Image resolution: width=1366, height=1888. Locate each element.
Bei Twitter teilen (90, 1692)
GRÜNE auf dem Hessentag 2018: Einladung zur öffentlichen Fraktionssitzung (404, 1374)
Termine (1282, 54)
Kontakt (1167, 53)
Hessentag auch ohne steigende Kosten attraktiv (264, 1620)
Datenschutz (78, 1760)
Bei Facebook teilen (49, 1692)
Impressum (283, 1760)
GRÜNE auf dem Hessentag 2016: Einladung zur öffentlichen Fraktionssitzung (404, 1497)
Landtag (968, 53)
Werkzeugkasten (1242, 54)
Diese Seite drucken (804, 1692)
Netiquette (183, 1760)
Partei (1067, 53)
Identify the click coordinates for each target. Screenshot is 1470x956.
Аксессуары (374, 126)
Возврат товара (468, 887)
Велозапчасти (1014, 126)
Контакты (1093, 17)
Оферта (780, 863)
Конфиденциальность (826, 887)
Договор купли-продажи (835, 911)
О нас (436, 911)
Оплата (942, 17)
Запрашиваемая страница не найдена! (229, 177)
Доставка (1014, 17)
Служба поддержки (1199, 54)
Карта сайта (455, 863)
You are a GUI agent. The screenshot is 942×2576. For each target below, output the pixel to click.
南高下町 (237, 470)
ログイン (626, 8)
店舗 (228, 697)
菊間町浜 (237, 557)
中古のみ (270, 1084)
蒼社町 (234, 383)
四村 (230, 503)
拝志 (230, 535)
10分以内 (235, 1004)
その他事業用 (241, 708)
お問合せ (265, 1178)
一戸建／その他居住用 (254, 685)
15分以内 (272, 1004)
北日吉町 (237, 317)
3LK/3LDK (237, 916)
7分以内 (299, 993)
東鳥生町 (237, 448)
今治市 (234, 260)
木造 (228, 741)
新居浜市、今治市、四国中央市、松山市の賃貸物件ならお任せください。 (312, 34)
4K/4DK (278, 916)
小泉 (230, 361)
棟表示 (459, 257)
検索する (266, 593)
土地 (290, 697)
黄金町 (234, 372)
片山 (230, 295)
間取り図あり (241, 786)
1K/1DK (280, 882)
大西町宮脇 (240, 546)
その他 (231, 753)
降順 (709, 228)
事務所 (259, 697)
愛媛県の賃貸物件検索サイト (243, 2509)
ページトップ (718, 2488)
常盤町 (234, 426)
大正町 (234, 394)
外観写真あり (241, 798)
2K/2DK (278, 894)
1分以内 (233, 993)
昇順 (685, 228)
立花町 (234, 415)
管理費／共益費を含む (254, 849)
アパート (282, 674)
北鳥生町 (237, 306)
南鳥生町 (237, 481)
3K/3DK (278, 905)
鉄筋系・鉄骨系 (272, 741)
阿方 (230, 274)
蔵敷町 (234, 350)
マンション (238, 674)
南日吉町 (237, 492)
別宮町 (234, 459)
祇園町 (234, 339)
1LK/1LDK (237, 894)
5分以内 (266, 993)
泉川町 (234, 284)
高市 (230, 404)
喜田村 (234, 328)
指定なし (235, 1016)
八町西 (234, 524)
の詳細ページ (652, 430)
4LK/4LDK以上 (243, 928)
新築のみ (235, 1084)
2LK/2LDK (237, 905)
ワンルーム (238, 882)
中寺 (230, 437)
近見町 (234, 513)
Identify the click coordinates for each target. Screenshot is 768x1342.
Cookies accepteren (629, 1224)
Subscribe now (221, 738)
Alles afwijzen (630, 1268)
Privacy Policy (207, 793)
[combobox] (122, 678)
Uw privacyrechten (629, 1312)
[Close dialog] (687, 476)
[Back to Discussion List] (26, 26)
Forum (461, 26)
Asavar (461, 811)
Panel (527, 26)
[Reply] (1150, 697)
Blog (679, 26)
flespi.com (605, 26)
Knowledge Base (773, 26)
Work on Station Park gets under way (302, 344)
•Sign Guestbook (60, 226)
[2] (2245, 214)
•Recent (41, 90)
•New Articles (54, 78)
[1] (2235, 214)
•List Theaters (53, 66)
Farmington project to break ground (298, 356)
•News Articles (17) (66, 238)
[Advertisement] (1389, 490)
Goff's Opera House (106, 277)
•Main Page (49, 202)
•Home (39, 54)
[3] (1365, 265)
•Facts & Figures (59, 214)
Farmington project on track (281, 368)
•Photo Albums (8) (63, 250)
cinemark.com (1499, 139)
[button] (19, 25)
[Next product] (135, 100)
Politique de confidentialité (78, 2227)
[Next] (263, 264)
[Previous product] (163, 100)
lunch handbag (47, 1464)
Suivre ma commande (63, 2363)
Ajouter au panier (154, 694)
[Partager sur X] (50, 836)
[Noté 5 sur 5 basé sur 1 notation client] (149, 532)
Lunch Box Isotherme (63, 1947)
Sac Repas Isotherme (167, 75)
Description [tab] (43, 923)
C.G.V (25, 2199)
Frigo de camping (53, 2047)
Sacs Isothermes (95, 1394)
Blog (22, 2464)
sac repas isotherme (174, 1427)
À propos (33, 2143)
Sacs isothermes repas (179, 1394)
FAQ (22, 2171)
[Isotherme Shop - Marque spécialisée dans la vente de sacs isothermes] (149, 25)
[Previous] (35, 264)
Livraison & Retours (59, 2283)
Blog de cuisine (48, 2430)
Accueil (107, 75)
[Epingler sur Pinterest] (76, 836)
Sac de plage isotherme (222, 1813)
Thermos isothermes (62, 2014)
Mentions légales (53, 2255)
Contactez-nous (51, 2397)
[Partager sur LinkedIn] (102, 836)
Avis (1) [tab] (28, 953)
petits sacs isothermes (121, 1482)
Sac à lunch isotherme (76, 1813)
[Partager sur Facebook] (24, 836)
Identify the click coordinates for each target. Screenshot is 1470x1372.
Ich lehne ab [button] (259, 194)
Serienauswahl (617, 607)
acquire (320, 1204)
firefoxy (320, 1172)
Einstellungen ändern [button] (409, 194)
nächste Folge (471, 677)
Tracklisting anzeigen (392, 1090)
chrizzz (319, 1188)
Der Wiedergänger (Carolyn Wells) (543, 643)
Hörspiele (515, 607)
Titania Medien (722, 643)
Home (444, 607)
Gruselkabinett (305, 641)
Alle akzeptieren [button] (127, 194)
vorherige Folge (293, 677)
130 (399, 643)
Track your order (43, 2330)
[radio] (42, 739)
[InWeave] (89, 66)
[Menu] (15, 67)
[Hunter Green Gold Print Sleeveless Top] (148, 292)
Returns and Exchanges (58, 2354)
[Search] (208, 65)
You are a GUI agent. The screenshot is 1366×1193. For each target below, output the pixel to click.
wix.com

▸ Instructions for the task
Your reply is to repeat, unchanged, the lines above running from the one with "[button] (19, 25)" up to and including the one with "Ich lehne ab [button] (259, 194)".

▸ Answer box
[button] (19, 25)
[Next product] (135, 100)
Politique de confidentialité (78, 2227)
[Next] (263, 264)
[Previous product] (163, 100)
lunch handbag (47, 1464)
Suivre ma commande (63, 2363)
Ajouter au panier (154, 694)
[Partager sur X] (50, 836)
[Noté 5 sur 5 basé sur 1 notation client] (149, 532)
Lunch Box Isotherme (63, 1947)
Sac Repas Isotherme (167, 75)
Description [tab] (43, 923)
C.G.V (25, 2199)
Frigo de camping (53, 2047)
Sacs Isothermes (95, 1394)
Blog (22, 2464)
sac repas isotherme (174, 1427)
À propos (33, 2143)
Sacs isothermes repas (179, 1394)
FAQ (22, 2171)
[Isotherme Shop - Marque spécialisée dans la vente de sacs isothermes] (149, 25)
[Previous] (35, 264)
Livraison & Retours (59, 2283)
Blog de cuisine (48, 2430)
Accueil (107, 75)
[Epingler sur Pinterest] (76, 836)
Sac de plage isotherme (222, 1813)
Thermos isothermes (62, 2014)
Mentions légales (53, 2255)
Contactez-nous (51, 2397)
[Partager sur LinkedIn] (102, 836)
Avis (1) [tab] (28, 953)
petits sacs isothermes (121, 1482)
Sac à lunch isotherme (76, 1813)
[Partager sur Facebook] (24, 836)
Identify the click coordinates for each target. Screenshot is 1470x1372.
Ich lehne ab [button] (259, 194)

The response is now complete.